++++ Supplied data ++++

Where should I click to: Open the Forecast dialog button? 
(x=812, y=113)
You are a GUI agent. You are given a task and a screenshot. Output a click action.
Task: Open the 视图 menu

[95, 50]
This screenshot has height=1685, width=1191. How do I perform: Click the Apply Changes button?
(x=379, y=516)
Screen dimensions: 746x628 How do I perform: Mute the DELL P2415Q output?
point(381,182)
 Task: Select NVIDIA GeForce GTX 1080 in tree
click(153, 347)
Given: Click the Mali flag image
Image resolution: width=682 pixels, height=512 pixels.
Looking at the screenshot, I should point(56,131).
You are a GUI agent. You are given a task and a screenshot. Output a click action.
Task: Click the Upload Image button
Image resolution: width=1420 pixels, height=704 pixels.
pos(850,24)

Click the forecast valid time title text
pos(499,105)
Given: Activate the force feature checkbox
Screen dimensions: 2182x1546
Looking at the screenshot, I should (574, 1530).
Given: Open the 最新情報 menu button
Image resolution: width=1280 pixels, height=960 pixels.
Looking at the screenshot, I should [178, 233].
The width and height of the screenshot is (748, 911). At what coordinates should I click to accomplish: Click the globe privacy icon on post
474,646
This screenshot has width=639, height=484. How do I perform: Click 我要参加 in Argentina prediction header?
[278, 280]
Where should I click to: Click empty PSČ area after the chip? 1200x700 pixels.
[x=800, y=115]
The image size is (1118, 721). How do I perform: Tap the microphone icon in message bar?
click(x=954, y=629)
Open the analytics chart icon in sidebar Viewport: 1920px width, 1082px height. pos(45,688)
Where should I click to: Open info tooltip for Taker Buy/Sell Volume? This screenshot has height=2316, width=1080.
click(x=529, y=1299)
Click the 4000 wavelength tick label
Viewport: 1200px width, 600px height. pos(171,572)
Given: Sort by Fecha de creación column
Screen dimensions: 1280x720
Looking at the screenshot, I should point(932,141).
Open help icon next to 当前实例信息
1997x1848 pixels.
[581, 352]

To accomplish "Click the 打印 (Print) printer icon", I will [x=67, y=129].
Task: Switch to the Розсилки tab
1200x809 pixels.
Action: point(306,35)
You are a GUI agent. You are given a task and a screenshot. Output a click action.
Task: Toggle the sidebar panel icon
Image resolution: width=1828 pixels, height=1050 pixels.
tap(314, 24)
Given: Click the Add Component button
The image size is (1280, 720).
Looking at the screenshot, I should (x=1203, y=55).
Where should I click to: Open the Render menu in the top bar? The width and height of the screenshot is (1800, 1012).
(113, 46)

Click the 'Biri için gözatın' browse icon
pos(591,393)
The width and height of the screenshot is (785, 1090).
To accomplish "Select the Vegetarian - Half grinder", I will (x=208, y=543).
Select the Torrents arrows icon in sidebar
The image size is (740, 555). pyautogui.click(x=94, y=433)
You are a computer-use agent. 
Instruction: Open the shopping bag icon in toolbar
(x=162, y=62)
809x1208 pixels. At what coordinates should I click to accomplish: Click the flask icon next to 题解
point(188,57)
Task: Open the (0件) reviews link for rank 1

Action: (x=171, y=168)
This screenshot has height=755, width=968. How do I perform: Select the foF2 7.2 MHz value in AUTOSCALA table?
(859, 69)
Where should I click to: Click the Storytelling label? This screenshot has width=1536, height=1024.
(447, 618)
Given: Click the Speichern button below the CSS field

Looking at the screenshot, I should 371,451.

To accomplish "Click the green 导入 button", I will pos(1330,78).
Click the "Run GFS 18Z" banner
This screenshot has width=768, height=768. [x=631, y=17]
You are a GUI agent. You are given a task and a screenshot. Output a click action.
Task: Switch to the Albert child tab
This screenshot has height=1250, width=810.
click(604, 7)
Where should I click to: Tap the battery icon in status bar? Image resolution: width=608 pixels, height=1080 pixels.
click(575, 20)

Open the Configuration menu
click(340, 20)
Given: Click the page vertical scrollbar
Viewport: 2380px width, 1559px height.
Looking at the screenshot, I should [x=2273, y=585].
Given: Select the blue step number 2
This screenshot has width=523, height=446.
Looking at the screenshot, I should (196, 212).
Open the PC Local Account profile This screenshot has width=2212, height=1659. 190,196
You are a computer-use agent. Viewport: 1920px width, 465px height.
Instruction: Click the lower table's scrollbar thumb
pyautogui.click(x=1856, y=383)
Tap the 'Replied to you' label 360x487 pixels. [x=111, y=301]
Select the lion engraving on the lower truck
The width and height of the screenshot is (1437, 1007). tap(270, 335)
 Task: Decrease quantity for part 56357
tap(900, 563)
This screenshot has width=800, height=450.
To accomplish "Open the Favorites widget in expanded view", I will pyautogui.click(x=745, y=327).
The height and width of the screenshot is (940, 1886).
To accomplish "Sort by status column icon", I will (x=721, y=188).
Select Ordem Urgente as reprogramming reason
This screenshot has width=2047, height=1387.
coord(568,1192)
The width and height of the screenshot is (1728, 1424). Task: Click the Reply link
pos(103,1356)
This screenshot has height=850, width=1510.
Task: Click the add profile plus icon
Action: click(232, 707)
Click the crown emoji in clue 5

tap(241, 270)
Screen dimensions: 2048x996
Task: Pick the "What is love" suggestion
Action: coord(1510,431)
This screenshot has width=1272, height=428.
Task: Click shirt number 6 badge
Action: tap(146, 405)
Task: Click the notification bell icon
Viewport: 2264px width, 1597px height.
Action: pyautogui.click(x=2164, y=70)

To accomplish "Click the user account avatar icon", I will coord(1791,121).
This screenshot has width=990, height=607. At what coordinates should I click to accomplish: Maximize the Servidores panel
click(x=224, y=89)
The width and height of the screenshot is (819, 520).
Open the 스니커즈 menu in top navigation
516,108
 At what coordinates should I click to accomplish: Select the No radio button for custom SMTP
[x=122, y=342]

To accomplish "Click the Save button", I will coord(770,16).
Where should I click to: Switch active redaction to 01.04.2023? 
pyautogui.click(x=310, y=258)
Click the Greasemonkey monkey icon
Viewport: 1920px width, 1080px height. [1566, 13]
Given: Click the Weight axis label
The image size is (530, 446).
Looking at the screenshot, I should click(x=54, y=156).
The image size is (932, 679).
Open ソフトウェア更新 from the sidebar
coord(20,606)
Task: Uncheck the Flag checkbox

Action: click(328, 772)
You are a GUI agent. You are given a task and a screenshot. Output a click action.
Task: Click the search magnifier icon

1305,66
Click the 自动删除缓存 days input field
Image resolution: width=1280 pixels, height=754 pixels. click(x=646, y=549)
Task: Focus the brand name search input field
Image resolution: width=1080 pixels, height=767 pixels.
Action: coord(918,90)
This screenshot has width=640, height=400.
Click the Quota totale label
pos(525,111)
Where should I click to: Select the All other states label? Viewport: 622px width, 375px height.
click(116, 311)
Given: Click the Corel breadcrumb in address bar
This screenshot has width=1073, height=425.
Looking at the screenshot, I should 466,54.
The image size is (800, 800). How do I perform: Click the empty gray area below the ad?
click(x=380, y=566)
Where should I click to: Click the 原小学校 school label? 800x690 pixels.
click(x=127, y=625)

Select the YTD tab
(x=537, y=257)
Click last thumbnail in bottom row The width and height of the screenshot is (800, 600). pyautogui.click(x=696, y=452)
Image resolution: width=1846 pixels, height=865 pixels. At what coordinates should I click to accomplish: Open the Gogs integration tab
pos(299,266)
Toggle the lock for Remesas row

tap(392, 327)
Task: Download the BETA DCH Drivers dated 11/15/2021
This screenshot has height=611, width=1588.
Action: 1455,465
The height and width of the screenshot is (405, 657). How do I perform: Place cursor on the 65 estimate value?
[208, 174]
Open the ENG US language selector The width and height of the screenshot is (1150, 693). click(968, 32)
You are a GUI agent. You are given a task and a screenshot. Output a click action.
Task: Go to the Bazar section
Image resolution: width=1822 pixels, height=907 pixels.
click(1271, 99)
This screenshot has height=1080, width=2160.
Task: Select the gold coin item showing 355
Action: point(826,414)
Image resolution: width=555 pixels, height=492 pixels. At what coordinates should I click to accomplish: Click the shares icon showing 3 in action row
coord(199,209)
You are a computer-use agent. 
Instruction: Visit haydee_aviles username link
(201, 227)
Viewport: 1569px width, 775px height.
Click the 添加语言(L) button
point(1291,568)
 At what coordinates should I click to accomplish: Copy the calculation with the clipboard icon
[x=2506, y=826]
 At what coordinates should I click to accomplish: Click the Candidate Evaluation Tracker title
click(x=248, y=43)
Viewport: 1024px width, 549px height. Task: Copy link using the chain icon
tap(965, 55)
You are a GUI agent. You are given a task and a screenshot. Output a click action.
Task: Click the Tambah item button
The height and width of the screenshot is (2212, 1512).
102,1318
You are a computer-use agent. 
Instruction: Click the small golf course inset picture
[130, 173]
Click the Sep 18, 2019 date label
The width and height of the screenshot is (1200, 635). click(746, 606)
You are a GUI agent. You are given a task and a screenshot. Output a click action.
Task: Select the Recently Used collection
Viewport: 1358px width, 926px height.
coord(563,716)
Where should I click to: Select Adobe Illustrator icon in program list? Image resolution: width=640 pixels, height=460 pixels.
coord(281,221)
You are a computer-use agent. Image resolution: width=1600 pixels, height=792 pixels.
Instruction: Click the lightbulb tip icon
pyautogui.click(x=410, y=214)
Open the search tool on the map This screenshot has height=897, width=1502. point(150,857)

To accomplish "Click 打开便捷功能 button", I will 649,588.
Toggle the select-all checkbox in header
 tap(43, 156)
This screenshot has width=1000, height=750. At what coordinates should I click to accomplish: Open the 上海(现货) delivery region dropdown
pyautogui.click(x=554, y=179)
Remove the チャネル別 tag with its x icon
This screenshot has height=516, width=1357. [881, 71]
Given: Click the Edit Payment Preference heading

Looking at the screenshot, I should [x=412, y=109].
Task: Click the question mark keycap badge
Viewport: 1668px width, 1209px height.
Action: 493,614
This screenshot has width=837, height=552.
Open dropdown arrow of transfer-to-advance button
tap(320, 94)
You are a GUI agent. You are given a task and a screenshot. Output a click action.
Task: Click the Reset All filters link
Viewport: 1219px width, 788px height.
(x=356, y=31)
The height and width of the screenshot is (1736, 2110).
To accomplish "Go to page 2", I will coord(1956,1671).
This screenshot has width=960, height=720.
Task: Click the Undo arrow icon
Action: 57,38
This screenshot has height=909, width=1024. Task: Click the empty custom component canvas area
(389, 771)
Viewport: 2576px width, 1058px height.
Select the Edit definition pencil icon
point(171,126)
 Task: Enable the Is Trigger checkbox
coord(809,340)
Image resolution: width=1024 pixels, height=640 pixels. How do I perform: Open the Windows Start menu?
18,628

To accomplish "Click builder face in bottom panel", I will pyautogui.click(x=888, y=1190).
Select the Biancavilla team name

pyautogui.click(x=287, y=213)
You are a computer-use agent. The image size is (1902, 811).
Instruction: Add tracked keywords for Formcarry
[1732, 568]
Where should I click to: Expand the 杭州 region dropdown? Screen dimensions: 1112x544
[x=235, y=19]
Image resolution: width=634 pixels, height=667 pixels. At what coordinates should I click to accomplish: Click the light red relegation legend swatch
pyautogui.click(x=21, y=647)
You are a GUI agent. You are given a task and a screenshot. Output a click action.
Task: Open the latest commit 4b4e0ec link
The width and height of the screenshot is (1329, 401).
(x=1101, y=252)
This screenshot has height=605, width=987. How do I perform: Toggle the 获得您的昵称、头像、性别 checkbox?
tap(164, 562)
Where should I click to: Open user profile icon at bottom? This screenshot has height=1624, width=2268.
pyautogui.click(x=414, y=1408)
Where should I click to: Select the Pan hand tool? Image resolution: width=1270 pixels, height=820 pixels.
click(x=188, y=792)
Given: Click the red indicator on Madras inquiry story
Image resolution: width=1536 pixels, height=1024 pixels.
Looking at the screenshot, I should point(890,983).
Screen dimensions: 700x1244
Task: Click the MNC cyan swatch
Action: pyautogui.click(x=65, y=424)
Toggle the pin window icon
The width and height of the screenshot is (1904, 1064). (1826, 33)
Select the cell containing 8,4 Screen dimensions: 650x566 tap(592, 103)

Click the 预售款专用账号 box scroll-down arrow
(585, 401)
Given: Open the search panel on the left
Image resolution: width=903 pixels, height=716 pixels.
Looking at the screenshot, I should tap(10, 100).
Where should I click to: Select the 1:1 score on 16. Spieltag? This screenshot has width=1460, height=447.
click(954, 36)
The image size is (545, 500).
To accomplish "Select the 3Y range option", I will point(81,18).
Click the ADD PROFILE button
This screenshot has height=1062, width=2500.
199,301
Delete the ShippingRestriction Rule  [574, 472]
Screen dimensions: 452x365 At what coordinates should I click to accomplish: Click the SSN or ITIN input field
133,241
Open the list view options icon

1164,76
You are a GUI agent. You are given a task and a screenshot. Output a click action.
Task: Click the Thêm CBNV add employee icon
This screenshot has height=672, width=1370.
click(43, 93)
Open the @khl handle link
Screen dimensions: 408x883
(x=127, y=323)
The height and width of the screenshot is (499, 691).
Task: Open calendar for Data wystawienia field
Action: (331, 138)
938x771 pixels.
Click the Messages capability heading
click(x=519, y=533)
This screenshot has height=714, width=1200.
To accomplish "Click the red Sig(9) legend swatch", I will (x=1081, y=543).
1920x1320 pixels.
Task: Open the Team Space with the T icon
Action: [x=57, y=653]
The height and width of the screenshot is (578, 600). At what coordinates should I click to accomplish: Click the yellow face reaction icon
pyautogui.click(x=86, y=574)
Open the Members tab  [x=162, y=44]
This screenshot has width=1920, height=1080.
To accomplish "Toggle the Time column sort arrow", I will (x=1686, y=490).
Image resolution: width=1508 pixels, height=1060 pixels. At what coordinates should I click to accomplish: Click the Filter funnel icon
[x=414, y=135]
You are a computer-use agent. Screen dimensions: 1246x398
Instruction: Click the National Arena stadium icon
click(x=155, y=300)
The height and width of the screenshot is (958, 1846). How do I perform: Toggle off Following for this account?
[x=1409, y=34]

++++

■ What you are asked to do: Copy out everything in the records above, from the line containing "Click the 'Biri için gözatın' browse icon" down to the line containing "This screenshot has width=768, height=768.", reproducing each line as it stands.

■ Output for this exercise:
Click the 'Biri için gözatın' browse icon
pos(591,393)
The width and height of the screenshot is (785, 1090).
To accomplish "Select the Vegetarian - Half grinder", I will (x=208, y=543).
Select the Torrents arrows icon in sidebar
The image size is (740, 555). pyautogui.click(x=94, y=433)
You are a computer-use agent. 
Instruction: Open the shopping bag icon in toolbar
(x=162, y=62)
809x1208 pixels. At what coordinates should I click to accomplish: Click the flask icon next to 题解
point(188,57)
Task: Open the (0件) reviews link for rank 1

Action: (x=171, y=168)
This screenshot has height=755, width=968. How do I perform: Select the foF2 7.2 MHz value in AUTOSCALA table?
(859, 69)
Where should I click to: Click the Storytelling label? This screenshot has width=1536, height=1024.
(447, 618)
Given: Click the Speichern button below the CSS field

Looking at the screenshot, I should 371,451.

To accomplish "Click the green 导入 button", I will pos(1330,78).
Click the "Run GFS 18Z" banner
This screenshot has width=768, height=768. [x=631, y=17]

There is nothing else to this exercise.